This has led to the development of massively parallel, distributed architecture routers. A distributed architecture router typically comprises a large number of routing nodes that are coupled to each other via a plurality of switch fabric modules and an optional crossbar switch. Each routing node has its own routing (or forwarding) table for forwarding data packets via other routing nodes to a destination address.
The Applicants have filed a number of patent applications related to a massively parallel, distributed architecture router in which each of the multiple routing nodes uses two processors—an inbound network processor and an outbound network processor—to forward data packets. The inbound network processor receives data packets from external devices and forwards the received data packets to other routing nodes via the switch fabric and crossbar switch.
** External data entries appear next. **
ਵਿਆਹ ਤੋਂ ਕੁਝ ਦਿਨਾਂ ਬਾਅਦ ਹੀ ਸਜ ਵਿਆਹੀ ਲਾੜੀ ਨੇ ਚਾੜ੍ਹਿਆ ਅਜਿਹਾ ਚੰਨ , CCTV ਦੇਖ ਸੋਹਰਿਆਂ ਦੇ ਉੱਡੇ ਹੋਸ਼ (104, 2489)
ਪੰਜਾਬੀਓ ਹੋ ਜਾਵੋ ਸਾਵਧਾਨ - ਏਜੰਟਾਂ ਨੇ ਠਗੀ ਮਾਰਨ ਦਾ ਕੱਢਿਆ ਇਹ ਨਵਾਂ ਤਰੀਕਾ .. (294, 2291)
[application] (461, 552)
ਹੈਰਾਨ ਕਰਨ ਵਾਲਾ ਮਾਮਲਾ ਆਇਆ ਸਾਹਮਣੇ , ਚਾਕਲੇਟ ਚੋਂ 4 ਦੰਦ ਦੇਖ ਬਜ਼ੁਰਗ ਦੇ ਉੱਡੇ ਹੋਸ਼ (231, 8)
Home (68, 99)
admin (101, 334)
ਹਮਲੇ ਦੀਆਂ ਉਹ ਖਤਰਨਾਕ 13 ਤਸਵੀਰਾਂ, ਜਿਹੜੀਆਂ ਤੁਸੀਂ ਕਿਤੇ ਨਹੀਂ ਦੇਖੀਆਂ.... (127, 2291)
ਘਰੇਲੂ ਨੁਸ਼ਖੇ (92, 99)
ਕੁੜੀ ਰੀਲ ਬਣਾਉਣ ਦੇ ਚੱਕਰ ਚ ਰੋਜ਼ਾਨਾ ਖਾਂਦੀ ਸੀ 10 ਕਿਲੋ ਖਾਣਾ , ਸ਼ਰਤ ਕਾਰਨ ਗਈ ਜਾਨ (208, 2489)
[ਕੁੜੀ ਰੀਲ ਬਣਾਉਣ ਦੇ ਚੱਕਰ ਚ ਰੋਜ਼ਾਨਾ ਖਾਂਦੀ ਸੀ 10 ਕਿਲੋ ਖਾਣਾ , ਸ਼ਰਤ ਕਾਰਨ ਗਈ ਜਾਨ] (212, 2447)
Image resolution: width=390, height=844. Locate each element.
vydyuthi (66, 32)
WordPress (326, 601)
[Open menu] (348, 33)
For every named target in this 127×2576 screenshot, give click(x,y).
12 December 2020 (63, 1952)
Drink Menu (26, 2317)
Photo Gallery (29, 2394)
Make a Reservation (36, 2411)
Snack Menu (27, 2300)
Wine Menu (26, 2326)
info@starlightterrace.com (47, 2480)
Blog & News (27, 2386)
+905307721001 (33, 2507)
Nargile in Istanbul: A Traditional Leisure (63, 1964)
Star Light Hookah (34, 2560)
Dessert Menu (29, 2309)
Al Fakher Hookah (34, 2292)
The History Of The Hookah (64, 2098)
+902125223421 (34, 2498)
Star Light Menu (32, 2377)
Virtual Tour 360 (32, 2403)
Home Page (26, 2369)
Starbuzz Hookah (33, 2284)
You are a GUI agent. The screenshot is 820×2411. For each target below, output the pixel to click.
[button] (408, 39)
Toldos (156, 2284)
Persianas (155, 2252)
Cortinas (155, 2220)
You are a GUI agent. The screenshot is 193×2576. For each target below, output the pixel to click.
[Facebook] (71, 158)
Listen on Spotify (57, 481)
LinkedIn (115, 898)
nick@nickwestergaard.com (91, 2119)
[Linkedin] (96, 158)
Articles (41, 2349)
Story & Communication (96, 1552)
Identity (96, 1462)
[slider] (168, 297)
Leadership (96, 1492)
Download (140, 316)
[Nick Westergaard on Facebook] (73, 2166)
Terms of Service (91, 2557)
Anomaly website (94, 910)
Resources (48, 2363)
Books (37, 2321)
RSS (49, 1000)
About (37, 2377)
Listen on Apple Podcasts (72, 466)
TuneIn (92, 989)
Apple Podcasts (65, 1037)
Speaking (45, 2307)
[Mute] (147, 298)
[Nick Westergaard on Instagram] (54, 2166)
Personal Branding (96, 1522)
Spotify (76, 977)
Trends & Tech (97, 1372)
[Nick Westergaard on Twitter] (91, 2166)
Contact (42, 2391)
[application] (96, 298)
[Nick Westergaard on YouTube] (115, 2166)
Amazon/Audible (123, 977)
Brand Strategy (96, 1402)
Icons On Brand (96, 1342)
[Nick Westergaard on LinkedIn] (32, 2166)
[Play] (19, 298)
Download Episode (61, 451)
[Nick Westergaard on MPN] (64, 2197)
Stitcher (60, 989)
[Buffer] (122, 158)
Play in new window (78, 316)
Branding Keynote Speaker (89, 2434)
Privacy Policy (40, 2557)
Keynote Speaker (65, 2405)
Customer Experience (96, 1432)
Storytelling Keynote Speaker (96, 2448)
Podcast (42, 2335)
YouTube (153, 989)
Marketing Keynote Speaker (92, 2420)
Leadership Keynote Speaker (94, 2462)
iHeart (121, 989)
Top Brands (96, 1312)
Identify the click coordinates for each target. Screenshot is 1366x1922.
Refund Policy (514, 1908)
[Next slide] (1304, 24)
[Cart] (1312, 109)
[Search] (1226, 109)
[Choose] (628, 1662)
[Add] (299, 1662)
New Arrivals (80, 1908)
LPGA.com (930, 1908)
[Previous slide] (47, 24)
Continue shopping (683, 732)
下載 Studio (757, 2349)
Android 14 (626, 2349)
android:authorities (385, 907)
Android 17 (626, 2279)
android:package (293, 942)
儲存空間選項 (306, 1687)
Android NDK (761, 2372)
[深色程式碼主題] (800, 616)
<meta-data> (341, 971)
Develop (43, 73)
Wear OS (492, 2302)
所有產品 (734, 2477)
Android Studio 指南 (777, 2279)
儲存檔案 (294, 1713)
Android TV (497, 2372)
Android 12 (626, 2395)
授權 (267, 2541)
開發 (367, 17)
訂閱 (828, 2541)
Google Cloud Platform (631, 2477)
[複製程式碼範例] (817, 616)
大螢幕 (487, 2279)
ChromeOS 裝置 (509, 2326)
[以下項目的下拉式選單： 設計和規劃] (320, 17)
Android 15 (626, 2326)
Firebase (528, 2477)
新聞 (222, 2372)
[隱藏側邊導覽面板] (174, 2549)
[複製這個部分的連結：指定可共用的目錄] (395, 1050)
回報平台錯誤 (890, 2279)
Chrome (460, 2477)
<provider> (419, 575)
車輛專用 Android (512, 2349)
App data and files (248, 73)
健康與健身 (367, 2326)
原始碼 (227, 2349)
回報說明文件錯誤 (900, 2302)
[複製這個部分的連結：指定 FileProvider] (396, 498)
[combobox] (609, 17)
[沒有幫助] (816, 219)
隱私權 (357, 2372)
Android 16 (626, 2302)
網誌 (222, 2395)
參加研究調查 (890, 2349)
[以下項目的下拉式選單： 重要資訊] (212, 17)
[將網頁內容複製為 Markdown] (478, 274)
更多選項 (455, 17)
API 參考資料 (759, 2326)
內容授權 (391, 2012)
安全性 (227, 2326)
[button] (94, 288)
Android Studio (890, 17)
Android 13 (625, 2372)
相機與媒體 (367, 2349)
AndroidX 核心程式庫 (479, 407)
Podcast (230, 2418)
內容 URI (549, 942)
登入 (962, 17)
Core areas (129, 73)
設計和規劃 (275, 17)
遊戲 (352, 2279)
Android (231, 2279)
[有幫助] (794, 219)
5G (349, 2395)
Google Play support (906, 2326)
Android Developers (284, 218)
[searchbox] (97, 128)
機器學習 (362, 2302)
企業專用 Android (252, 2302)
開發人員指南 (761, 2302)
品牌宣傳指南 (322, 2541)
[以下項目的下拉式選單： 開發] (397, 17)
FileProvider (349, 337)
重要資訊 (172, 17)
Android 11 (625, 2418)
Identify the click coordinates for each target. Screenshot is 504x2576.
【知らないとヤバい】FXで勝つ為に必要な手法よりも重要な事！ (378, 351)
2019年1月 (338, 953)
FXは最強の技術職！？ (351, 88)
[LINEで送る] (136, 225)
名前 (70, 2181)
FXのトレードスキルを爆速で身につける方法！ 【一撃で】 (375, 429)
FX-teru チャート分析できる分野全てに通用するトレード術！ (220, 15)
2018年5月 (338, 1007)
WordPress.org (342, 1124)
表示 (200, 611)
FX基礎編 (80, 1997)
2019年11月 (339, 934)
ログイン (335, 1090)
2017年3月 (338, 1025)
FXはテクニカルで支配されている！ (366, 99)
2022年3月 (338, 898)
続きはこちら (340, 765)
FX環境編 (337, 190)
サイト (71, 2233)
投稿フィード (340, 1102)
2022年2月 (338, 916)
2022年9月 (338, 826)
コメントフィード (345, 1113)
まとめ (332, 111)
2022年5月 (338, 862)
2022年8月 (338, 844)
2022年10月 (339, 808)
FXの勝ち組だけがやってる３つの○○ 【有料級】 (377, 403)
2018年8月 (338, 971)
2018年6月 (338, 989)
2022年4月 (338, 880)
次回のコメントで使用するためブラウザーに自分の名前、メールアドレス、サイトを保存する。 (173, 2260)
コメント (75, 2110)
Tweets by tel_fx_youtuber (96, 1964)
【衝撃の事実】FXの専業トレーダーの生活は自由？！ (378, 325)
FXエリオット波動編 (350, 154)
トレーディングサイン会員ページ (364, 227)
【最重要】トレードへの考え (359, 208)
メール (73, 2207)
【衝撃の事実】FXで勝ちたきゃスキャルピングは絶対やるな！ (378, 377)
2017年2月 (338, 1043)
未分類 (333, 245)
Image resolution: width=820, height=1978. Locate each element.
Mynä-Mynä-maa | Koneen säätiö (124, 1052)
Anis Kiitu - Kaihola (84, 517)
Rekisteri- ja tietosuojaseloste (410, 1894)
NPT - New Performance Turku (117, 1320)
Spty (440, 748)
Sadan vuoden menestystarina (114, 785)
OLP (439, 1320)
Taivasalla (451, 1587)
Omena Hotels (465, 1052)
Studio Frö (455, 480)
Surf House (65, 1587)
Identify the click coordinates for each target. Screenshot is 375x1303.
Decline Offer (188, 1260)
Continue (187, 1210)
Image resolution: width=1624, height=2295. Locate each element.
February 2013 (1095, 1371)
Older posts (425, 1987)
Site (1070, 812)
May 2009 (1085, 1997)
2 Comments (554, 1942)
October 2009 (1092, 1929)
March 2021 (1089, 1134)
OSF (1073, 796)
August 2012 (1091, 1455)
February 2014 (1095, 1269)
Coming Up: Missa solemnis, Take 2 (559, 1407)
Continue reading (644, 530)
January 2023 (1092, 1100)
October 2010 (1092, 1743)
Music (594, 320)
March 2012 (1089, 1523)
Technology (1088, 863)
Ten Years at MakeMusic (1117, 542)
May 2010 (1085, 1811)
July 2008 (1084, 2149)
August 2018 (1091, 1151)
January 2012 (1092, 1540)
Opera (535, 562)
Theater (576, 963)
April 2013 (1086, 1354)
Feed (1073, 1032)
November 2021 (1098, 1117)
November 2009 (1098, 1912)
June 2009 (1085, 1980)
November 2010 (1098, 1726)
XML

The outbound network processor receives data packets from the switch fabric and crossbar switch and forwards the received data packets to an external device.
The disclosed inbound and outbound network processors comprise multiple microengines that perform route searches in a shared forwarding table. In an exemplary embodiment, each inbound or outbound network processor comprises a control plane processor (e.g., XScale core processor (XCP)) operating in the control plane and sixteen (16) microengines that route data packets in the data plane. In such an embodiment, the control plane processors of the inbound and outbound network processors perform control plane communications primarily using Local Processor Communications (LPC) over a PCI bus. Also, mechanisms are available inside each network processor to provide internal communications among microengines and control plane processors inside the same network processor.
The routers previously described by the Applicants distribute the control plane processing and data plane processing across many processors, microengines, processes, and threads. These processing entities must coordinate operations, as well as share variables and hardware resources. Traditional methods of sharing variables and resources include using software semaphores and time-partitioning techniques. However, software semaphores are complex, error-prone, and consume a large amount of system resources. Time-partitioning may not be practical and it is often difficult to maintain synchronization. Additionally, conventional techniques for sharing resources require a specialized programming model that departs from standard Von Neuman programming.
Therefore, there is a need in the art for an improved high-speed router that implements multiprocessor routing nodes that are capable of sharing variables and hardware resources without relying on software semaphores. There is a further need for an improved high-speed router that implements multiprocessor routing nodes that are capable of sharing variables and hardware resources without relying on time partitioning techniques. More particularly, there is need for an improved high-speed router that implements multiprocessor routing nodes without departing from standard Von Neuman processing techniques.